座長:森 文子(国立がん研究センター中央病院 看護部),渡邊 知映(上智大学 総合人間科学部 准教授)

 AYA(Adolescents and Young Adults)世代は、15歳以上39歳以下の思春期・若年成人世代を示し、その世代のがん患者とは、治療終了後の患者やAYA世代にある小児がん経験者も含む(平成27-29年度堀部班「総合的な思春期・若年成人(AYA)世代のがん対策のあり方に関する研究」)。第3期がん対策推進基本計画の分野別課題では、この世代のがん患者の実態や抱える課題のより詳細な把握、診療・支援体制の構築と普及が期待されている。

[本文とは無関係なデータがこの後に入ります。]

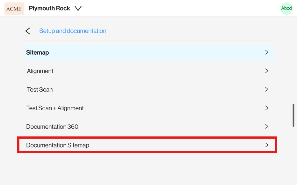Click the chevron arrow on Sitemap row
Image resolution: width=297 pixels, height=185 pixels.
click(267, 52)
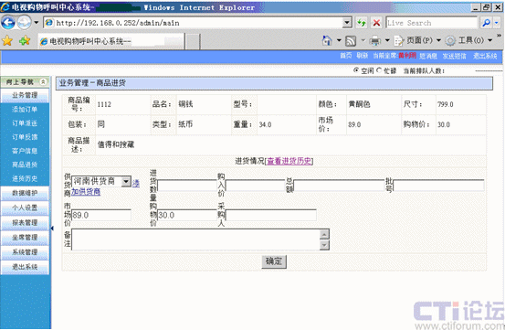Open the 河南供货商 supplier dropdown
This screenshot has height=330, width=505.
point(126,181)
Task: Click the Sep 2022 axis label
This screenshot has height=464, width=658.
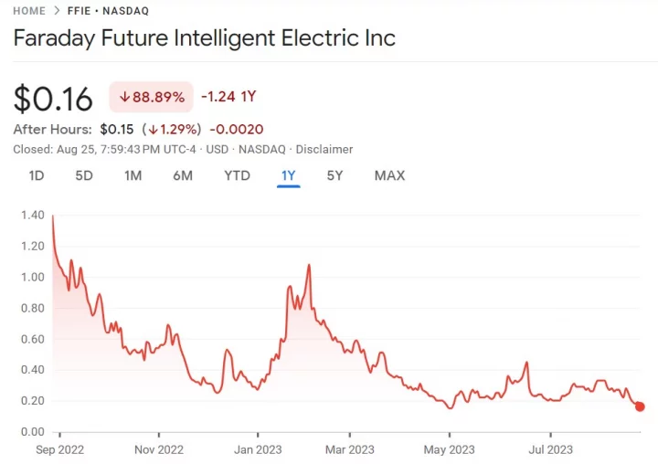Action: point(58,448)
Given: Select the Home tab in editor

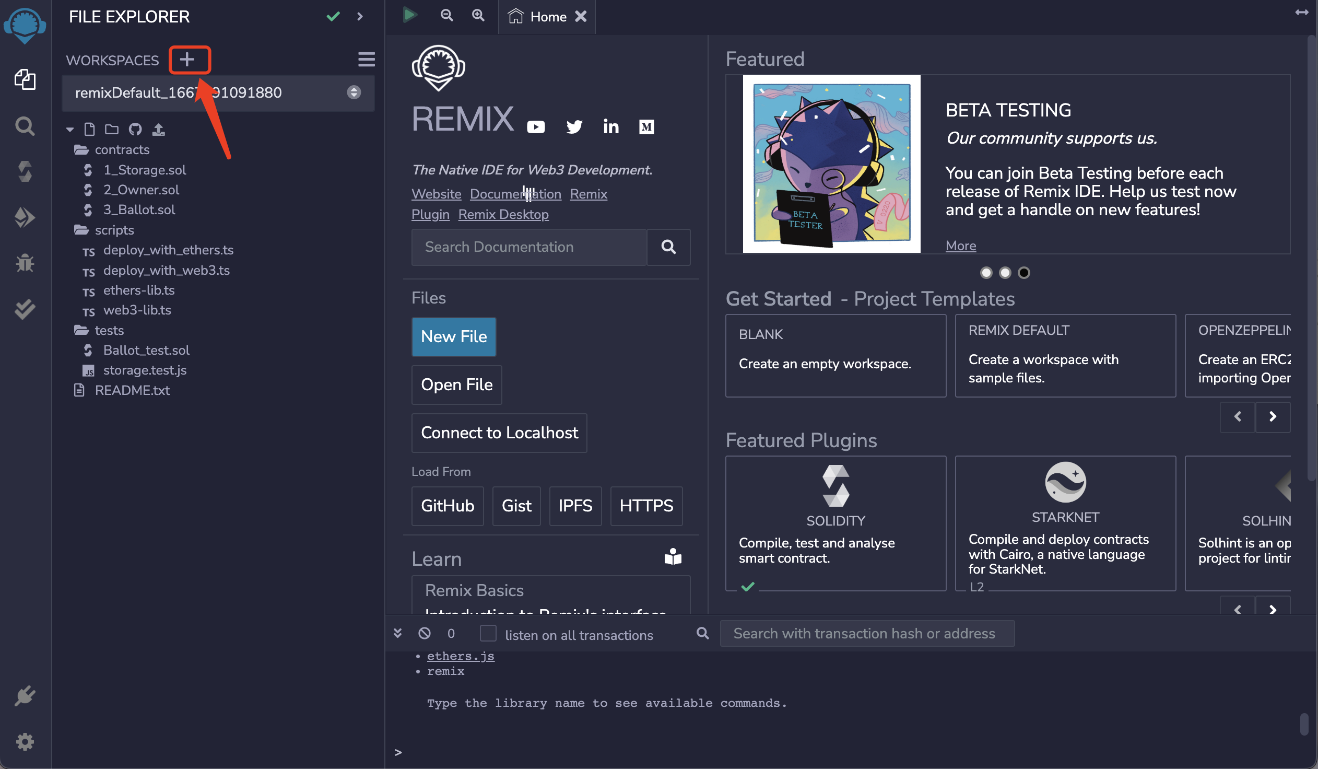Looking at the screenshot, I should click(x=547, y=17).
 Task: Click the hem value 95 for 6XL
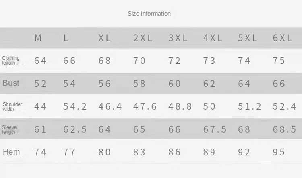click(x=279, y=152)
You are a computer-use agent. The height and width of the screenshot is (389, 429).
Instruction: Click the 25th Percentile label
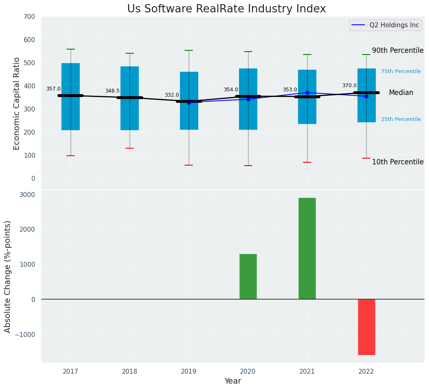pyautogui.click(x=401, y=119)
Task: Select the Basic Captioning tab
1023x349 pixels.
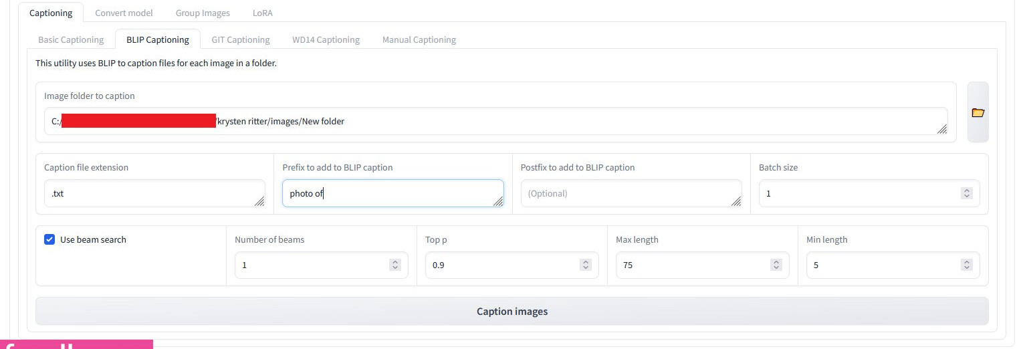Action: [x=71, y=39]
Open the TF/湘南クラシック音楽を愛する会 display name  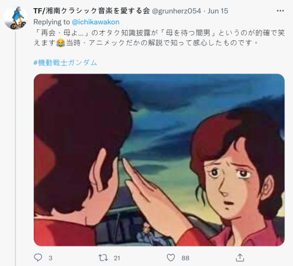(92, 11)
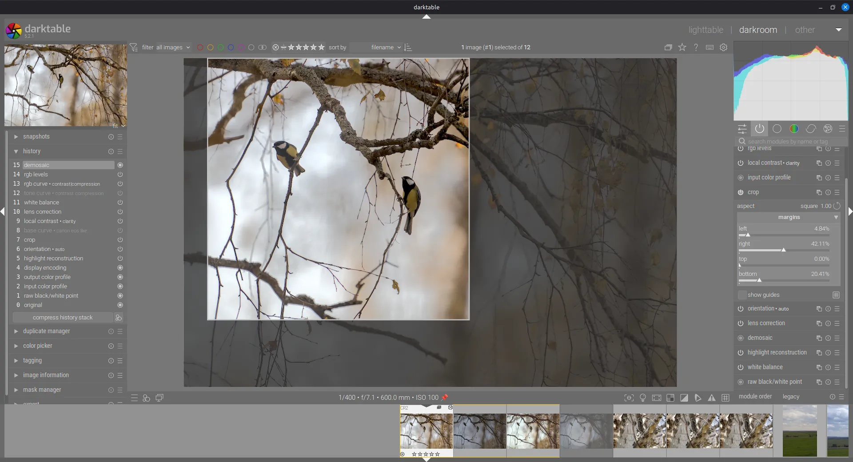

 AYA世代の中でも、特に若年成人世代(20~30歳代)は、精神的・経済的・社会的に自立し始める年代で、意思決定は本人が主体となる。しかし、それまでの生活や家庭環境はそれぞれに異なり、就学や就職、経済状況等の社会的自立は不安定でもあり、個人差がある。そのような時期のがん罹患は、自分の将来に向けた進路や希望を中断したり、諦めたりすることを余儀なくされる場合がある。また、がん治療において求められる意思決定は、患者自身の今後の人生に大きな影響を与えることから、極めて個別的で多様なニーズを考慮した支援が必要となる。
 そこで、個々の状況や課題に向き合い、人生の重要な意思決定を行う若年成人世代のがん患者の心理・社会的支援について、個別のニーズに応じた支援の現状と課題について明らかにし、臨床実践の示唆を得たいと考えた。医療職者や当事者それぞれの立場からの講演を踏まえ、AYA世代、特に20~30歳代の若年成人がん患者の「その人らしさ」をどのように支援できるかをディスカッションしたいと考えている。
 まず、平山氏には、医師として、またAYA世代がん患者の支援に関する研究活動にも関わる立場から、臨床現場における医師の関わりと現在の研究の動向およびご自身の研究活動からとらえた心理・社会的側面を主とした課題や提言を述べていただく。
 岸田氏には、サバイバーの立場から、自分らしく治療や生活と向き合った体験や様々なサバイバーからの語りを踏まえたがん患者支援団体の取り組みを紹介していただく。実際のがん体験やライフイベントに関連して経験したこと、得られた支援や必要だった支援などを当事者の声としてお話いただく。
 そして、金井氏には看護師として、白石氏には臨床心理士として、それぞれの立場から、若年成人世代のライフステージの特性を踏まえた心理・社会的支援の実際、これまでの取り組みについてお話しいただく。心理・社会的問題を抱えた若年成人世代の事例などから、臨床現場の課題、診断から治療後のサバイバーシップを見据えた大切な支援についてご紹介いただく。
 このパネルディスカッションを通して、参加者が若年成人世代のがん患者の特徴や多様な価値観を認識し、若年成人世代のがん患者が自分らしく生きるための心理・社会的支援について考える機会としたい。